→ **EXERCISE**
Down to the final line, return the records unchanged.

Content starts

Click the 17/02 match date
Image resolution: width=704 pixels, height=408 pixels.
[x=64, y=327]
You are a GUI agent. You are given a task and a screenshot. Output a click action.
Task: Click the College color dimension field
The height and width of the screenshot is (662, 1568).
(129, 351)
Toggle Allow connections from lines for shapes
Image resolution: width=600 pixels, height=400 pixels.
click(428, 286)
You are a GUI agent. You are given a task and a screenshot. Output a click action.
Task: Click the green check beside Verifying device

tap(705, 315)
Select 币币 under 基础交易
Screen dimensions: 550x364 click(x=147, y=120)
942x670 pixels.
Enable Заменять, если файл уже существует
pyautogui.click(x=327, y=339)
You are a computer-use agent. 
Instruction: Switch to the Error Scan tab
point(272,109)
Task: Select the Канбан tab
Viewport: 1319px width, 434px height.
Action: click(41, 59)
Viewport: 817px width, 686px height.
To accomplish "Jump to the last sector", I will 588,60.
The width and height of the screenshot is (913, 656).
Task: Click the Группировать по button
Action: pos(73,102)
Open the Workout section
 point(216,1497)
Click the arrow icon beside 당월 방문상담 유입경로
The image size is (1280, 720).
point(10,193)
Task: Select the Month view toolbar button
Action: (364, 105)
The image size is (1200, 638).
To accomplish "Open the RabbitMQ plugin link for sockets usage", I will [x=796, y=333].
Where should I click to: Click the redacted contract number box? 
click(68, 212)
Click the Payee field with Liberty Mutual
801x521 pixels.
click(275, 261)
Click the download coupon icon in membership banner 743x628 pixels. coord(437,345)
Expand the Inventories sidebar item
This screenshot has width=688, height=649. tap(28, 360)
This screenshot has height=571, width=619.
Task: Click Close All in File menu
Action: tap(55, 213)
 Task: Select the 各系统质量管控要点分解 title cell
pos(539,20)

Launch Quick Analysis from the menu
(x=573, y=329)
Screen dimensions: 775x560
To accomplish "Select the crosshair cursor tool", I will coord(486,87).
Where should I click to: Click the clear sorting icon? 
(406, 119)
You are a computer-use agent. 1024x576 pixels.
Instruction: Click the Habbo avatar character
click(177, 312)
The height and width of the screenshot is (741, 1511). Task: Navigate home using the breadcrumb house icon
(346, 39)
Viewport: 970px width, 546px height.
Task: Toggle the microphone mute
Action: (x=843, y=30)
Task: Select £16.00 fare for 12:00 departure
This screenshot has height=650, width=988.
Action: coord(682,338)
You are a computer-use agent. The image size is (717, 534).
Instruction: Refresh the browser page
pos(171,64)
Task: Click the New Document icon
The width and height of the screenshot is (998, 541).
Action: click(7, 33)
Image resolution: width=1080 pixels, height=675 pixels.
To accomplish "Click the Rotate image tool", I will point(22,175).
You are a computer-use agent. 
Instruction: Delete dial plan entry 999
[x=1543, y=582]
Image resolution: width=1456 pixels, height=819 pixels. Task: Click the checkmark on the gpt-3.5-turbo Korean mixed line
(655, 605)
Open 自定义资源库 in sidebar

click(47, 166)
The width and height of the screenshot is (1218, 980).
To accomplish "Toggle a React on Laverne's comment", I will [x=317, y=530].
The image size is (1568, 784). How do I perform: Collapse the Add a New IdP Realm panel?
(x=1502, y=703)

Content ends

→ **SOLVED EXERCISE**
Click the 17/02 match date
Image resolution: width=704 pixels, height=408 pixels.
[x=64, y=327]
You are a GUI agent. You are given a task and a screenshot. Output a click action.
Task: Click the College color dimension field
The height and width of the screenshot is (662, 1568).
(129, 351)
Toggle Allow connections from lines for shapes
Image resolution: width=600 pixels, height=400 pixels.
click(428, 286)
You are a GUI agent. You are given a task and a screenshot. Output a click action.
Task: Click the green check beside Verifying device

tap(705, 315)
Select 币币 under 基础交易
Screen dimensions: 550x364 click(x=147, y=120)
942x670 pixels.
Enable Заменять, если файл уже существует
pyautogui.click(x=327, y=339)
You are a computer-use agent. 
Instruction: Switch to the Error Scan tab
point(272,109)
Task: Select the Канбан tab
Viewport: 1319px width, 434px height.
Action: click(41, 59)
Viewport: 817px width, 686px height.
To accomplish "Jump to the last sector", I will 588,60.
The width and height of the screenshot is (913, 656).
Task: Click the Группировать по button
Action: pos(73,102)
Open the Workout section
 point(216,1497)
Click the arrow icon beside 당월 방문상담 유입경로
The image size is (1280, 720).
point(10,193)
Task: Select the Month view toolbar button
Action: (364, 105)
The image size is (1200, 638).
To accomplish "Open the RabbitMQ plugin link for sockets usage", I will [x=796, y=333].
Where should I click to: Click the redacted contract number box? 
click(68, 212)
Click the Payee field with Liberty Mutual
801x521 pixels.
click(275, 261)
Click the download coupon icon in membership banner 743x628 pixels. coord(437,345)
Expand the Inventories sidebar item
This screenshot has width=688, height=649. tap(28, 360)
This screenshot has height=571, width=619.
Task: Click Close All in File menu
Action: tap(55, 213)
 Task: Select the 各系统质量管控要点分解 title cell
pos(539,20)

Launch Quick Analysis from the menu
(x=573, y=329)
Screen dimensions: 775x560
To accomplish "Select the crosshair cursor tool", I will coord(486,87).
Where should I click to: Click the clear sorting icon? 
(406, 119)
You are a computer-use agent. 1024x576 pixels.
Instruction: Click the Habbo avatar character
click(177, 312)
The height and width of the screenshot is (741, 1511). Task: Navigate home using the breadcrumb house icon
(346, 39)
Viewport: 970px width, 546px height.
Task: Toggle the microphone mute
Action: (x=843, y=30)
Task: Select £16.00 fare for 12:00 departure
This screenshot has height=650, width=988.
Action: coord(682,338)
You are a computer-use agent. The image size is (717, 534).
Instruction: Refresh the browser page
pos(171,64)
Task: Click the New Document icon
The width and height of the screenshot is (998, 541).
Action: click(7, 33)
Image resolution: width=1080 pixels, height=675 pixels.
To accomplish "Click the Rotate image tool", I will point(22,175).
You are a computer-use agent. 
Instruction: Delete dial plan entry 999
[x=1543, y=582]
Image resolution: width=1456 pixels, height=819 pixels. Task: Click the checkmark on the gpt-3.5-turbo Korean mixed line
(655, 605)
Open 自定义资源库 in sidebar

click(47, 166)
The width and height of the screenshot is (1218, 980).
To accomplish "Toggle a React on Laverne's comment", I will [x=317, y=530].
The image size is (1568, 784). How do I perform: Collapse the Add a New IdP Realm panel?
(x=1502, y=703)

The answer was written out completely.